4. No requerimento de interposição de recurso apresentado nos autos, ao abrigo da alínea b), do n.º 1, do artigo 70.º da LTC, a recorrente vem suscitar a inconstitucionalidade da interpretação normativa que «respeita à recusa de aplicação do nº 2, por via da remissão do nº 3, do art. 12º do CIRE, ao caso de pessoa coletiva, em relação à necessidade de audição de familiar do respetivo representante», por entender que a referida interpretação viola o direito a um processo equitativo.

Sucede, porém, que a interpretação normativa tal como enunciada nos autos não constitui a ratio decidendi – ou o fundamento jurídico determinante – da decisão recorrida.

Vejamos.

5. Olhando para o percurso argumentativo do Tribunal a quo, pode claramente constatar-se que o seu critério de decisão é diverso da questão convocada pela recorrente no presente recurso. Com efeito, pode ler-se no acórdão recorrido:

«[…] Como decorre da Decisão Sumária/Singular a citação da apelante foi tentada nos moldes previstos na lei, incluindo através do seu legal representante, com esgotamento das várias hipóteses previstas na lei, sempre sem êxito, não obstante o legal representante da citanda ter perfeito conhecimento das diligências de citação em curso.

[…]

E, não obstante, ter perfeito conhecimento dos atos tendentes à citação da sociedade da qual é legal representante, nunca colaborou com o Tribunal no sentido de indicar uma morada para onde pudesse ser enviada a citação da sua representada ou local onde o mesmo, na qualidade de legal representante, pudesse receber a citação através de correio ou através de contato pessoal. A conclusão de que tudo fez para evitar a citação da sua representada encontra-se espelhada nas várias tentativas de citação que foram levadas a cabo como consta da Decisão Sumária/Singular corroborando o antes decidido pela 1.ª instância».

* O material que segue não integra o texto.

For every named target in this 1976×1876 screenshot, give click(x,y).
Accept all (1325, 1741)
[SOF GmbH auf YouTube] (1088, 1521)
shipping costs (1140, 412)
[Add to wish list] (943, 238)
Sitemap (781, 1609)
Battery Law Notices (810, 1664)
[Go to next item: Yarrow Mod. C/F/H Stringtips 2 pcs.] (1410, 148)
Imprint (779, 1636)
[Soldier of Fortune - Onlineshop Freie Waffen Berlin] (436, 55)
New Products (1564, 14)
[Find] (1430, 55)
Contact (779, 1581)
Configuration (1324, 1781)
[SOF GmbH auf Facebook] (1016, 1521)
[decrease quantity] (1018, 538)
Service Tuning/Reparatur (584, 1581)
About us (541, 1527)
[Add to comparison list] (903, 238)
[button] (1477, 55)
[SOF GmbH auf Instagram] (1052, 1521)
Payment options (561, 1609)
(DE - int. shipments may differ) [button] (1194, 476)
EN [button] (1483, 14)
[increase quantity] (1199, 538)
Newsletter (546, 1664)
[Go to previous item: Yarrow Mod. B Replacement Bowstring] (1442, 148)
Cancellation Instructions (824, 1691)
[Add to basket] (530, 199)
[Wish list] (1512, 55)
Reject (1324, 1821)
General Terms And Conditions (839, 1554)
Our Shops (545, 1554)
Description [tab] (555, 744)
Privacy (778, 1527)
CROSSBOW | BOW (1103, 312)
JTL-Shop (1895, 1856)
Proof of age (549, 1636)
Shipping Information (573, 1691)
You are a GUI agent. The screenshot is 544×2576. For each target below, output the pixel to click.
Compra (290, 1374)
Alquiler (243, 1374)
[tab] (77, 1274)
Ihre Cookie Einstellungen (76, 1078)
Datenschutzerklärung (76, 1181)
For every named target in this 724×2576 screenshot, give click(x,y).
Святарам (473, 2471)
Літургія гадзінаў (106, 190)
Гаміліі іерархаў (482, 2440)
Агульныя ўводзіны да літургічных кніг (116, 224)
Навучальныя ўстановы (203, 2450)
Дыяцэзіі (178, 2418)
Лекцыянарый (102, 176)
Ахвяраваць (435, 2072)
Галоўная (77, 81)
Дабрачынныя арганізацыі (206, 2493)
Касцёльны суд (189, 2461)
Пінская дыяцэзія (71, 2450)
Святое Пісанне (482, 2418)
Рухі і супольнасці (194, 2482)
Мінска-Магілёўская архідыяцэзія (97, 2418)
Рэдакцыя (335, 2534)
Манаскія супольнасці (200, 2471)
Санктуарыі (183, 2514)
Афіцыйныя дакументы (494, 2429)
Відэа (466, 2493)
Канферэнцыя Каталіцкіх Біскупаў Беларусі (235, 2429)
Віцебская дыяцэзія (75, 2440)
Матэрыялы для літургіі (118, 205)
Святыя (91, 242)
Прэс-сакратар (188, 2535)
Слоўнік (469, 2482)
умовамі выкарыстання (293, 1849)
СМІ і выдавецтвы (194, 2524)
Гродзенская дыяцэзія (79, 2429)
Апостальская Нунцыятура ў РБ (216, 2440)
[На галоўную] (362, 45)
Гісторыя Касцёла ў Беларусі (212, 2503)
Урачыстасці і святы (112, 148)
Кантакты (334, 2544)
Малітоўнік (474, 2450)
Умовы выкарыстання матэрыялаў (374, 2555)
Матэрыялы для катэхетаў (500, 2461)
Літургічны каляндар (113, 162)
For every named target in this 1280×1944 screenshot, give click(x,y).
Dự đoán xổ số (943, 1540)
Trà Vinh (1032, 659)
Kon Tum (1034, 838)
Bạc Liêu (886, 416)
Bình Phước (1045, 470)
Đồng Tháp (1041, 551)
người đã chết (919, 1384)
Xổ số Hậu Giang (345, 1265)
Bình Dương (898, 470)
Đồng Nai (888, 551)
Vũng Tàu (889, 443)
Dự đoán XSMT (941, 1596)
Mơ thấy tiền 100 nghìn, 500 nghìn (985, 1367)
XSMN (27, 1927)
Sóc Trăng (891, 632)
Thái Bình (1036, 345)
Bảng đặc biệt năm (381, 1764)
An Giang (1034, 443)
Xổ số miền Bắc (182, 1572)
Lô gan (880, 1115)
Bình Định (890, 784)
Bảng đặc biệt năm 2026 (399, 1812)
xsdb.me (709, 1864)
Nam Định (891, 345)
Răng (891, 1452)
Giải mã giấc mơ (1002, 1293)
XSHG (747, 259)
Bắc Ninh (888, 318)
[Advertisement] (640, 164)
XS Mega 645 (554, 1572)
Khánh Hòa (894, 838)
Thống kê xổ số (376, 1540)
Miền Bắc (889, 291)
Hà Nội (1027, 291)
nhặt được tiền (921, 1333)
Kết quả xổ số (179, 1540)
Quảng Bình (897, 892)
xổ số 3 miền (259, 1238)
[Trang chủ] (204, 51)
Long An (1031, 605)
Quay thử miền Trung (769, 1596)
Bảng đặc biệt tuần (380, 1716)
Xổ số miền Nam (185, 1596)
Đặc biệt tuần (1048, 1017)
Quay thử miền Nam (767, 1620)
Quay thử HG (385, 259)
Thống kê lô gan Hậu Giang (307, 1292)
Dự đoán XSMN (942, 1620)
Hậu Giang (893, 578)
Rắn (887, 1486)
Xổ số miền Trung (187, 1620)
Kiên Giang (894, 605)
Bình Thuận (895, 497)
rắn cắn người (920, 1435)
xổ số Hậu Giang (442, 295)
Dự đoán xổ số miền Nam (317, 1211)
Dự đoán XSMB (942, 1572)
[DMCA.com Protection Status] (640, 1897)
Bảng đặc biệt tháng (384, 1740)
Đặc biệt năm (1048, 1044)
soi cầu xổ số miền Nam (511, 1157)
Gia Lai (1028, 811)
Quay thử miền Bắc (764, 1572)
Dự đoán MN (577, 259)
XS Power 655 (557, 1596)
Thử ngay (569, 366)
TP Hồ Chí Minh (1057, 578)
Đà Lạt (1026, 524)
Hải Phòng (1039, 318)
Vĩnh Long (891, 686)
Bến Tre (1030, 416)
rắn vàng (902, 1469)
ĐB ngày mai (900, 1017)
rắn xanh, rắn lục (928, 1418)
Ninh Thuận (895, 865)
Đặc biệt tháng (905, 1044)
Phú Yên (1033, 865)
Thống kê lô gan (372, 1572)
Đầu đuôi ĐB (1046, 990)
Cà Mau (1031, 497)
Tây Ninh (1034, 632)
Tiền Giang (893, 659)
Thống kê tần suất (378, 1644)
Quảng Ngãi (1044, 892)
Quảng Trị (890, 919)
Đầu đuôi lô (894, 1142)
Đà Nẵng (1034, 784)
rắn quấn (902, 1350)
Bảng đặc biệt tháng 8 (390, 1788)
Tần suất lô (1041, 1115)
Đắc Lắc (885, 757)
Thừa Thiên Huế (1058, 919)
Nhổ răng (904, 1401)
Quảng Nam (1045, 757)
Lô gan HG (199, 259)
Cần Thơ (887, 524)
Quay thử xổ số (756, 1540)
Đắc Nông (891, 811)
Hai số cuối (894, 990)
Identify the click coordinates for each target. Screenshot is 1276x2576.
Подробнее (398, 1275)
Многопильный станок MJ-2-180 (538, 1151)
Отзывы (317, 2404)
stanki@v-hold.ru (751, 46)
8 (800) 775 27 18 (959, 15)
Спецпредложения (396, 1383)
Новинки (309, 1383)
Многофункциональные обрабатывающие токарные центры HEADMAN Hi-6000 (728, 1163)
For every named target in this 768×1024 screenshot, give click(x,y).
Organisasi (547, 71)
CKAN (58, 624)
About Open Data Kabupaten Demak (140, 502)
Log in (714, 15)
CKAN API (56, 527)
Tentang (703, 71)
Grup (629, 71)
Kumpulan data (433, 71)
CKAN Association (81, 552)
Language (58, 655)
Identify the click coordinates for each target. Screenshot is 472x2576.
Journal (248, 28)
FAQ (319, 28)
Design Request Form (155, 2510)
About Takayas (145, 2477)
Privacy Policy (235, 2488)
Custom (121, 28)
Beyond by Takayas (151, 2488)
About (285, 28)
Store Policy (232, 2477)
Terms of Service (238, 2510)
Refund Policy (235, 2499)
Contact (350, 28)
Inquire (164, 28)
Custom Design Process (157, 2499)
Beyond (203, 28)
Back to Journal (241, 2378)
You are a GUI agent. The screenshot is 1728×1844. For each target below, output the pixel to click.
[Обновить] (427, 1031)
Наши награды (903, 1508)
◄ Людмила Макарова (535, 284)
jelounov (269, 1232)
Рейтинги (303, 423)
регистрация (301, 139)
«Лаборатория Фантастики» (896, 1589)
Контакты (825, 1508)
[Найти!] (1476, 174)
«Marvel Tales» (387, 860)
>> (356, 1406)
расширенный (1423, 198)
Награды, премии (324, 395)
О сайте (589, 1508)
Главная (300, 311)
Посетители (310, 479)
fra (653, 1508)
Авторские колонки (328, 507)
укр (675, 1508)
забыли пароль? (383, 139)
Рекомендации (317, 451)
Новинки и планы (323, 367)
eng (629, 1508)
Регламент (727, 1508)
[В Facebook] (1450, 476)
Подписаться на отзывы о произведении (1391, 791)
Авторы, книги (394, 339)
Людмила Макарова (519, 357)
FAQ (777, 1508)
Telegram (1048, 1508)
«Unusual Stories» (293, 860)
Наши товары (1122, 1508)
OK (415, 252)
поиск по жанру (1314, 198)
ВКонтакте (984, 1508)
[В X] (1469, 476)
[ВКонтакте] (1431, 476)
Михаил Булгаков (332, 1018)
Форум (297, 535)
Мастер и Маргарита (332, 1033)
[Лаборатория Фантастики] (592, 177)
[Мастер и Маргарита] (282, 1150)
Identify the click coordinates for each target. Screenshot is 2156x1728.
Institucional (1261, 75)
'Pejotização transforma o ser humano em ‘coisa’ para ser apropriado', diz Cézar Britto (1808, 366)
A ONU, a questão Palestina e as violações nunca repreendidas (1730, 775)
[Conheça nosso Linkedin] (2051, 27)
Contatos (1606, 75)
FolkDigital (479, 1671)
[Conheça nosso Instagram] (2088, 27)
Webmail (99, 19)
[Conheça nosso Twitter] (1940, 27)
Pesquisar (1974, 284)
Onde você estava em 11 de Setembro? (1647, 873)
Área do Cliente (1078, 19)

De seguida, o tribunal recorrido pronuncia-se sobre a interpretação do artigo 12.º, n.ºs 2 e 3 do CIRE, referindo que:

«[…] No caso sub judice, as razões do afastamento do regime previsto no n.º 2 às pessoas coletivas, encontram-se fundamentada na Decisão Sumária/Singular, que se reitera e corrobora, acrescentando-se, ex abunante, como bem faz notar o Ministério Público que «A tentativa de contacto com qualquer familiar do legal representante da Reclamante (art. 12º, nº 2 do CIRE), contra cuja omissão esta indignamente se insurge, mostrar-se-ia, no contexto de desconhecimento de paradeiro do próprio, quase impossível, o que, sendo do seu conhecimento, se traduz em alegação próxima da litigância de má-fé». […]».

E, por fim, sintetiza o seu raciocínio, afirmando:

«Ademais, como dito na Decisão Sumária/Singular, a dispensa de citação não significa a preterição do contraditório e violação do direito a um processo equitativo.

As razões de celeridade em processos desta natureza devem prevalecer, mormente considerando, in casu, os quase sete meses em que decorreram as várias tentativas de citação, o conhecimento do legal representante da citanda das diligências em curso e a sua patente e incompreensível falta de colaboração para a concretização do ato».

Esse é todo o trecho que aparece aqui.